To determine which expression is equivalent to $(6^7)^{-3}$, let's simplify step by step:

Step 1: Apply the Power Rule

The power rule of exponents states that when you raise a power to another power, you multiply the exponents:

$(a^m)^n = a^{m \cdot n}$

Thus,

$(6^7)^{-3} = 6^{7 \cdot (-3)} = 6^{-21}.$

Step 2: Match the Correct Option

Looking at the options:

1. $6^4 \cdot 6$
2. $\frac{1}{6^4}$
3. $\frac{6^{-8}}{6^{-2}}$
4. $6^{-21}$

The simplified result $6^{-21}$ matches option 4.

Final Answer:

The expression equivalent to $(6^7)^{-3}$ is:

$6^{-21}$ (Option 4).

Would you like me to clarify any step further or solve similar problems?
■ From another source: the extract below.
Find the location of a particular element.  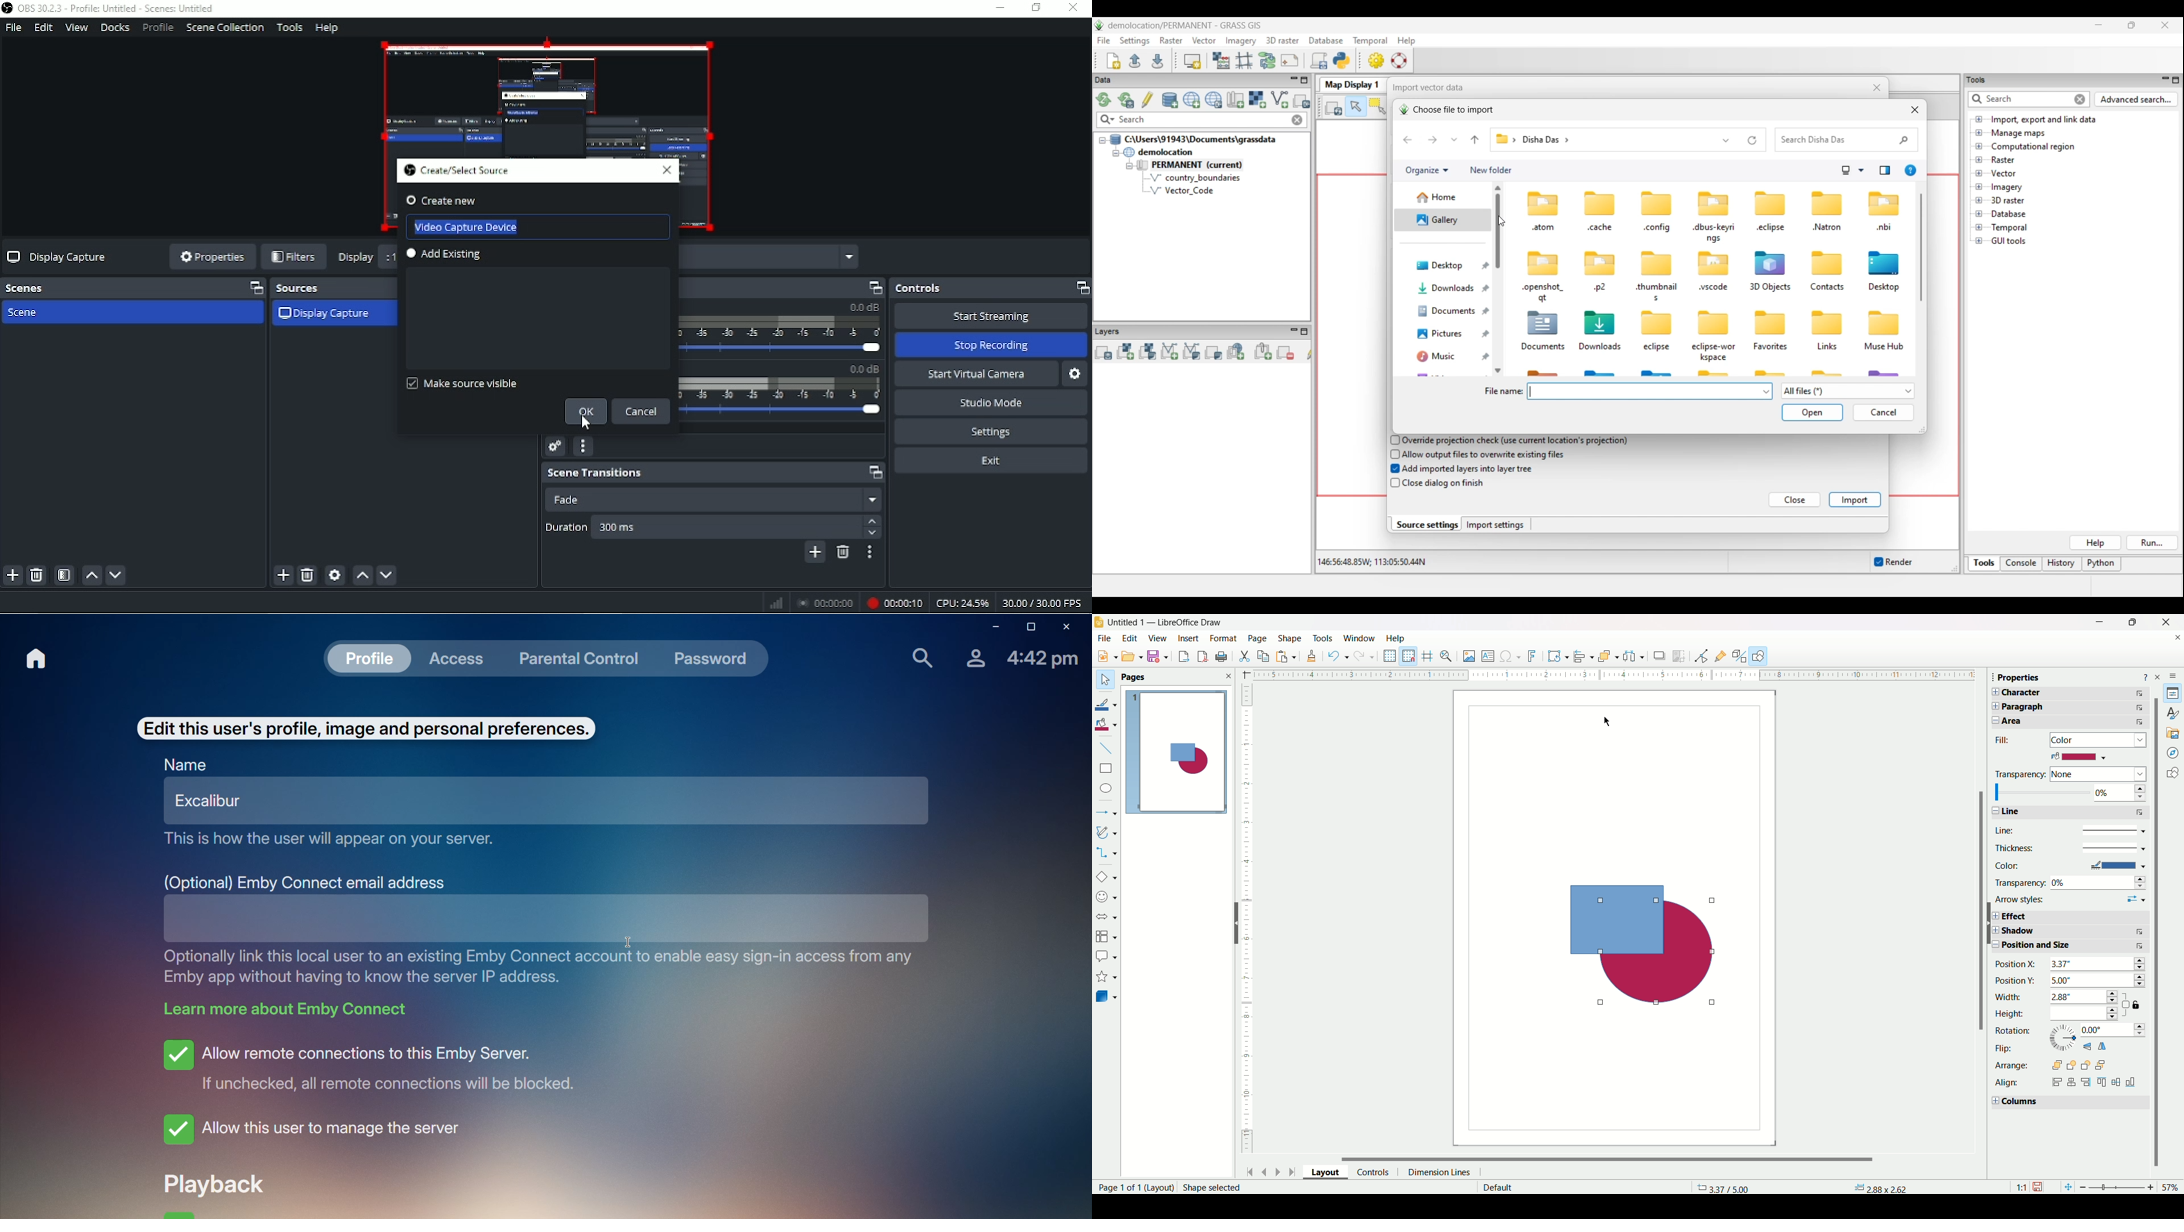

insert is located at coordinates (1189, 638).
Let me know!

Related Questions:

1. Simplify $(x^5)^{-2}$.
2. Rewrite $\frac{1}{a^3}$ using a negative exponent.
3. Simplify $(2^4)^3$.
4. Determine the value of $6^{-2}$.
5. Simplify $\frac{6^{-5}}{6^{-3}}$.

Tip: When raising a power to another power, always multiply the exponents!